Shiitake mushrooms, house dressing
Crab cakes, Creole mustard beurre blanc, green peppercorns
»Fried eggplant medallions, spicy Creole sauce
Fried green tomatoes, sautéed crabmeat
»Barbecue shrimp, onion and smoked shrimp cheesecake
»Grilled oysters, bacon, parmesan, truffle oil
Soup du jour
Annadele’s salad, cherry tomatoes, marinated cucumbers
Baby spinach chevre salad
»Strawberry salad, lettuce, vanilla vinaigrette, red onion, almonds
»Gulf fish meuniere, almonds or pecans
Grilled fish Fourchon, oyster mushrooms, roasted peppers, grilled green onions, crawfish-risotto
»Fish of the day, crunchy potato crust, shrimp, leeks, tomato
Seafood au gratin
Gulf fish Pontchartrain, sautéed shrimp and crabmeat
»Oysters en brochette, bacon, marchand de vin
Shrimp with linguini, tasso, spinach, artichoke
»Sautéed chicken Lafayette, mushroom and tasso cream sauce
Grilled chicken, tomatoes, artichokes, angel hair pasta
»Veal serena, lump crabmeat, angel hair, asparagus, béarnaise
Surf and turf (filet mignon, barbecue shrimp, crab cake
»Seared duck breast, blackberry demi glace, bacon, sweet potato hash
Pork osso buco
»New York strip, rosemary, shallot and truffle butter
Filet mignon, roasted garlic whipped potatoes, garlic butter
»Mixed grill Bogue Falaya (lamb chops and quail, mushroom and parmesan risotto)

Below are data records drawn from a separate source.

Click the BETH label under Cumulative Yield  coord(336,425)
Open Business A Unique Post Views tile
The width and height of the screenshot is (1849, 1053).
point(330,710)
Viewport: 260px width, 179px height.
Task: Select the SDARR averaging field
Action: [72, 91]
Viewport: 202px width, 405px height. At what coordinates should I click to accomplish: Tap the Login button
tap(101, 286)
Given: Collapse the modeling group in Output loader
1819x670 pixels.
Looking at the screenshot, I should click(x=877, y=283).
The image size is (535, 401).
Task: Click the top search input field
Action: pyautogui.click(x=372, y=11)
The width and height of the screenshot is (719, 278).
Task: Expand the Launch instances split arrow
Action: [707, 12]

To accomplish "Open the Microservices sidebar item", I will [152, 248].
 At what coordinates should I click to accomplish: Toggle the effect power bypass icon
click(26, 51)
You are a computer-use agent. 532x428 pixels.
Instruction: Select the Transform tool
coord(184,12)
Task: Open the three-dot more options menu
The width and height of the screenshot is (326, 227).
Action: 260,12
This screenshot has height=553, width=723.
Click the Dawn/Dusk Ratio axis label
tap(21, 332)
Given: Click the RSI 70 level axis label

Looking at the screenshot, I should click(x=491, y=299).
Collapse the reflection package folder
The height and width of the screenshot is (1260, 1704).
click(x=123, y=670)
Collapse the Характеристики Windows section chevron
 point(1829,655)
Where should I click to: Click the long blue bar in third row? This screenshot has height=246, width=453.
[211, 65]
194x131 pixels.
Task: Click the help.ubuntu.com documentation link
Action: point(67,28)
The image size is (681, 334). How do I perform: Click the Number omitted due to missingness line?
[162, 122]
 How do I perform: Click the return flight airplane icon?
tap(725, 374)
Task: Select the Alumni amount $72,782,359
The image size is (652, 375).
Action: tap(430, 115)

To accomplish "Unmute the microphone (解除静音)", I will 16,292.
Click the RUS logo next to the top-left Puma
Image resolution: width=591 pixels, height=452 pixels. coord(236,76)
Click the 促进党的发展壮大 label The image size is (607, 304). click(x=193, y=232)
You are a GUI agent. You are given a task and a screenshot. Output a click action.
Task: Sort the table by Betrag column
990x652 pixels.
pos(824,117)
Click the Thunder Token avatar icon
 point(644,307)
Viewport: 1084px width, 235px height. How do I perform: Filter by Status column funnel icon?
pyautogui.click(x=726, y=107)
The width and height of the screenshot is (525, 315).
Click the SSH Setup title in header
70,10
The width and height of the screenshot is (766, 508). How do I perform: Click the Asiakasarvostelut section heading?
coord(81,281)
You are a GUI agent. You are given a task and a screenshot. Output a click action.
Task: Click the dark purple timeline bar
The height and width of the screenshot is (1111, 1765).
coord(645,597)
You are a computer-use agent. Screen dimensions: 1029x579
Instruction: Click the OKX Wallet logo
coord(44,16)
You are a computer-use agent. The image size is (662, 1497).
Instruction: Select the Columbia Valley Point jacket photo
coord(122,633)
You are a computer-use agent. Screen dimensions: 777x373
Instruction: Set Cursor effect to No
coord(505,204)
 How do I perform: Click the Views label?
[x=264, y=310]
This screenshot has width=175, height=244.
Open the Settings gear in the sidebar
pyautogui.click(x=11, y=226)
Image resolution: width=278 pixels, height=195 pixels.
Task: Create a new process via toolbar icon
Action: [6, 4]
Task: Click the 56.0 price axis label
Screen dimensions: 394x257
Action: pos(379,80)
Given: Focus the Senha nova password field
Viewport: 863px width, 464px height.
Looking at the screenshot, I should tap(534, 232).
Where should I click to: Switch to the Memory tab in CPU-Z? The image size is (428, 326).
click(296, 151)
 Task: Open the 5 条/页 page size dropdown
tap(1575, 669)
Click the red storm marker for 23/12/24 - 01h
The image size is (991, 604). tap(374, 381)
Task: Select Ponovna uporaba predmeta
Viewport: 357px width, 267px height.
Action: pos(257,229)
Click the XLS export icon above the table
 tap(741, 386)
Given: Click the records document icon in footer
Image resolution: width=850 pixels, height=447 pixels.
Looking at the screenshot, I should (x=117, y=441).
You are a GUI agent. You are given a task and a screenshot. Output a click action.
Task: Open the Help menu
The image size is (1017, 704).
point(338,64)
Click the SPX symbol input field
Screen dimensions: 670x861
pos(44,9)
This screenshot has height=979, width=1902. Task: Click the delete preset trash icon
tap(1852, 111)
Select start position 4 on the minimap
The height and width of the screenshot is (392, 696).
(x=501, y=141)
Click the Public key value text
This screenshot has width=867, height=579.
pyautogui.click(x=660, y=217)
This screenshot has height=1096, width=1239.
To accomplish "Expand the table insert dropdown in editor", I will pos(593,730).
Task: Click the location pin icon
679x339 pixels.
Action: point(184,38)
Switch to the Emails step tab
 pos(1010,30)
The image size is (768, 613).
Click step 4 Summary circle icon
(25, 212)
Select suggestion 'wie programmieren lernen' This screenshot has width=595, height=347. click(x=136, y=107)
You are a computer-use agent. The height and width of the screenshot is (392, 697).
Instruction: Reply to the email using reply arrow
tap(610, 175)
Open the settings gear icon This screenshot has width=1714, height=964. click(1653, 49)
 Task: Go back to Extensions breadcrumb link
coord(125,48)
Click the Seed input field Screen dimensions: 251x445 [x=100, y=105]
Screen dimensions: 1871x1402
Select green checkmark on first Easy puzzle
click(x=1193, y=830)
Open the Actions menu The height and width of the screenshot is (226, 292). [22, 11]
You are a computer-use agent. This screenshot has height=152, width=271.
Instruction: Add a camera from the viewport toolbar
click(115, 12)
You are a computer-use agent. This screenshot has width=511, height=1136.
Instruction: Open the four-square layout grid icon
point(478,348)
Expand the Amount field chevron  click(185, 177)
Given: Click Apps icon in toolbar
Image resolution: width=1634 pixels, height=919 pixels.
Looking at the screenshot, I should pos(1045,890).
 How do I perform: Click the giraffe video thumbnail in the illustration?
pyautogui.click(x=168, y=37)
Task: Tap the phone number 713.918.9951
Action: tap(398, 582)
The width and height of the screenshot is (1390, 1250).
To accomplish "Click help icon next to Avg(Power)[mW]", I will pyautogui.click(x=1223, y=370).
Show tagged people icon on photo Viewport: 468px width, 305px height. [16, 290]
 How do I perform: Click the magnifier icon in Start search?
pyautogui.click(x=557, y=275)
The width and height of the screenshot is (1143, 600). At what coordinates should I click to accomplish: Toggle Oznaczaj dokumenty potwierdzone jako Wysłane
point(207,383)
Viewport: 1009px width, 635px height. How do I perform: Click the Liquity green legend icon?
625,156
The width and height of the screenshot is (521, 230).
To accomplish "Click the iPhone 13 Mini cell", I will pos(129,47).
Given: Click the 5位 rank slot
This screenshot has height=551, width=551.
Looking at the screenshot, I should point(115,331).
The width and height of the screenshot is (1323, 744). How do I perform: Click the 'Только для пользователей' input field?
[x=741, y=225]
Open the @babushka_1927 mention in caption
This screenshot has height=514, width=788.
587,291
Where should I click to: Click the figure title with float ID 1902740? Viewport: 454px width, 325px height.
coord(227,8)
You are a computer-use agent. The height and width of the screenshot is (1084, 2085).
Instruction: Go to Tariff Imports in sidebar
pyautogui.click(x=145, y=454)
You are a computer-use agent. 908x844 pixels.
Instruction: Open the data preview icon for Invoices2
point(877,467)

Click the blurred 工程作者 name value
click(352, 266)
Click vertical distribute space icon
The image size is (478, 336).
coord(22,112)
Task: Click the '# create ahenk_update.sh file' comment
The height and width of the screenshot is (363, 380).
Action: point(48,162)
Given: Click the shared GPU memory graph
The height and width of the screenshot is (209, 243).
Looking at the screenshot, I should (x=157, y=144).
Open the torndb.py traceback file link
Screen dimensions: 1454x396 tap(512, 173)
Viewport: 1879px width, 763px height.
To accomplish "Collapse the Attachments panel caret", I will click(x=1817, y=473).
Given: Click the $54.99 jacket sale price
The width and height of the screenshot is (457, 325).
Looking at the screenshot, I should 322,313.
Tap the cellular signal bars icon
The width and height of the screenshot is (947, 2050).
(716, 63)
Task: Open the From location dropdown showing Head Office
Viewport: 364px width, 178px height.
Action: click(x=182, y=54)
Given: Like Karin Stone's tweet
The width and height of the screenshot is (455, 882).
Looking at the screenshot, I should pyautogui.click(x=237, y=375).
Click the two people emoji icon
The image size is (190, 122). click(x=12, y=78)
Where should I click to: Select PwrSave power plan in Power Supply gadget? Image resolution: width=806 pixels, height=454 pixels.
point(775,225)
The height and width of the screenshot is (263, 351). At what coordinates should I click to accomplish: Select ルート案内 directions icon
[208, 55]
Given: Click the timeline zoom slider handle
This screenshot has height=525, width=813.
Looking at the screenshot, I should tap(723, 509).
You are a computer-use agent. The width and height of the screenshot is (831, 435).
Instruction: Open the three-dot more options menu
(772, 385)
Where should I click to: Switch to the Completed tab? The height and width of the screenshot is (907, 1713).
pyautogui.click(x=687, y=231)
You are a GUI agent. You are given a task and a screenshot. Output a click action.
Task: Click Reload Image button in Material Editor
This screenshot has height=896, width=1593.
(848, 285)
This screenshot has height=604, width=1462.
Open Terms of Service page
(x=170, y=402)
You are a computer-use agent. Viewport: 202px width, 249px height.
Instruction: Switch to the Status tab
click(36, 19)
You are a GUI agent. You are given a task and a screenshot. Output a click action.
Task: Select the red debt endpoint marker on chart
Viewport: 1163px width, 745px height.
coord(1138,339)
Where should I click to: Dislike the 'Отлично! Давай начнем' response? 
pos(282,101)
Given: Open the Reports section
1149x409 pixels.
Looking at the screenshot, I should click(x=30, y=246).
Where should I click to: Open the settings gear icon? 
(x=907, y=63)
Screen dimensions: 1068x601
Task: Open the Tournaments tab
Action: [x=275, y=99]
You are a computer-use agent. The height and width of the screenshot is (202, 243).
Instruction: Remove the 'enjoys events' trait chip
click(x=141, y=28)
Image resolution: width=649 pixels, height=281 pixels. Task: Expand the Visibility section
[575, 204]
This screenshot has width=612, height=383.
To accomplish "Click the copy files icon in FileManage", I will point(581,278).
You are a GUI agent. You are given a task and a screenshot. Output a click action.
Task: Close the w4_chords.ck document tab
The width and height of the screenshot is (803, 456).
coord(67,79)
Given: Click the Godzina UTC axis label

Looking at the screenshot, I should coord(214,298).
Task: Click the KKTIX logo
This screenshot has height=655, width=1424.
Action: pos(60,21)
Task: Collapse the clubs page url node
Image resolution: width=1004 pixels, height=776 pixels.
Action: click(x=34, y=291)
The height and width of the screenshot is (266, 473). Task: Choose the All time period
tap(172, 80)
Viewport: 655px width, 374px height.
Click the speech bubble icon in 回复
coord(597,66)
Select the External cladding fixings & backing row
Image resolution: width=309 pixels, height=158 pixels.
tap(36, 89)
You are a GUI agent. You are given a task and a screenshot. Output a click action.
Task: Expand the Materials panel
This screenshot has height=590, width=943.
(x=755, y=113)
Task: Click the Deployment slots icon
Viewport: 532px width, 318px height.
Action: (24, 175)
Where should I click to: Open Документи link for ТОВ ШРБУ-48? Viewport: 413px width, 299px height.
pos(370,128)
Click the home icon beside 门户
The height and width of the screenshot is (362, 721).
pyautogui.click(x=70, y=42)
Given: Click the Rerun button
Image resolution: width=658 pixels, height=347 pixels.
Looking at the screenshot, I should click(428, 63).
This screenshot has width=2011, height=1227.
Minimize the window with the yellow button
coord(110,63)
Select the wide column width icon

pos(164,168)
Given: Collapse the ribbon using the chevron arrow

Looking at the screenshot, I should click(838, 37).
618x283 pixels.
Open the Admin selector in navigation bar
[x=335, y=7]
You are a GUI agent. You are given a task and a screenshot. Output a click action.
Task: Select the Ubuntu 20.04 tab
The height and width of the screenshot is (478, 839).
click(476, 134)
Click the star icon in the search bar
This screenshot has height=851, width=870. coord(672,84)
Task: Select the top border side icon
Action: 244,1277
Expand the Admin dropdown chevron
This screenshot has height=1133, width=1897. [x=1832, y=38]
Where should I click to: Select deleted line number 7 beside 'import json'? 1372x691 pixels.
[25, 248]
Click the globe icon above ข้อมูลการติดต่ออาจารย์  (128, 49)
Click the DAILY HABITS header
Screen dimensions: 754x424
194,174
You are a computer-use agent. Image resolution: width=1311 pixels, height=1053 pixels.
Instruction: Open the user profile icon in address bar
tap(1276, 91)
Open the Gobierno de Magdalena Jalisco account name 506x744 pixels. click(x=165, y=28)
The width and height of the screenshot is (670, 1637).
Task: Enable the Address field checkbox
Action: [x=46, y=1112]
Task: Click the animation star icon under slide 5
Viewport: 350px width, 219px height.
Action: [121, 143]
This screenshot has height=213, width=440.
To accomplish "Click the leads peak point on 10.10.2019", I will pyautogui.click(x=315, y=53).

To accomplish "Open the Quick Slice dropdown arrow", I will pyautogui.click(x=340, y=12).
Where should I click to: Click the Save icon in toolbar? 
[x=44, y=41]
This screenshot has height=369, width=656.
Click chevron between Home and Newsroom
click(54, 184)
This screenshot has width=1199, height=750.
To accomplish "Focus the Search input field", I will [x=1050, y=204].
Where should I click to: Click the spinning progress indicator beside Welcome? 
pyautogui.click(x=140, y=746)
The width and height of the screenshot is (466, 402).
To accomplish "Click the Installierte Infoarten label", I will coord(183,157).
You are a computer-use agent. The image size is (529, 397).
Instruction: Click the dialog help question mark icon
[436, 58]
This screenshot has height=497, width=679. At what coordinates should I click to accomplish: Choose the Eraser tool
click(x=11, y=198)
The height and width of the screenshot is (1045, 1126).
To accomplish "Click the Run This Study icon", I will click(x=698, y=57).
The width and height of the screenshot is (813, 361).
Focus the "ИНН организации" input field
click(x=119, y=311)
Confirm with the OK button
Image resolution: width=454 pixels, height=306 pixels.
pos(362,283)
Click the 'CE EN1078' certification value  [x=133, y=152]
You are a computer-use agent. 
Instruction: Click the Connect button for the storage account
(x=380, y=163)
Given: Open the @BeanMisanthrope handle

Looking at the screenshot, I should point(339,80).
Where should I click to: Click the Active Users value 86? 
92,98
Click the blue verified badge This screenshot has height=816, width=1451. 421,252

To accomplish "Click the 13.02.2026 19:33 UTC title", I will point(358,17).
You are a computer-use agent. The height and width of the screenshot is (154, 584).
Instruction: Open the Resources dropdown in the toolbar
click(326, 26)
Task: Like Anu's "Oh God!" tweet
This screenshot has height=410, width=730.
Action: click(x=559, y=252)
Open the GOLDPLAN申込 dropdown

»Bread pudding, warm whiskey sauce
»Vanilla bean crème brûlée
New York cheesecake, strawberry coulis
Flourless chocolate cake, warm chocolate soup
Vanilla ice cream
FOR BEST RESULTS
It once was possible to walk into this restaurant and get a table, but no more. Reservations on weekends are essential.
OPPORTUNITIES FOR IMPROVEMENT
The dining rooms off the main hall are a bit noisy, and could use redecorating.
FACTORS OTHER THAN FOOD
Up to three points, positive or negative, for these characteristics. Absence of points denotes average performance in the matter.
- Dining Environment +2
- Consistency +1
- Value +1
- Attitude +1
- Wine & Bar
- Hipness -1
- Local Color +3
- Good view
- Good for business meetings
- Many private rooms
- Open Sunday lunch
- Unusually large servings
- Good for children
- Easy, nearby parking
- Reservations accepted
ANECDOTES AND ANALYSIS
Out of sight, out of mind. That’s a formula that has taken down many good New Orleans restaurants over the years. I keep worrying about Annadele’s in that regard, but there seems to be no need. The last two visits I made there had full dining rooms all over the place. The kitchen is very much up to this growing business, and continues to improve its offerings on ever visit.
Unlike La Provence and Dakota, who go after the same kind of business Annadele’s does, the menu here is so retro as to seem genteel. It’s perfect for the premises, which are stunning.
The only challenge is finding it. “Turn off Causeway Blvd. a block past the Popeyes” is not a seemly direction, but is the most accurate.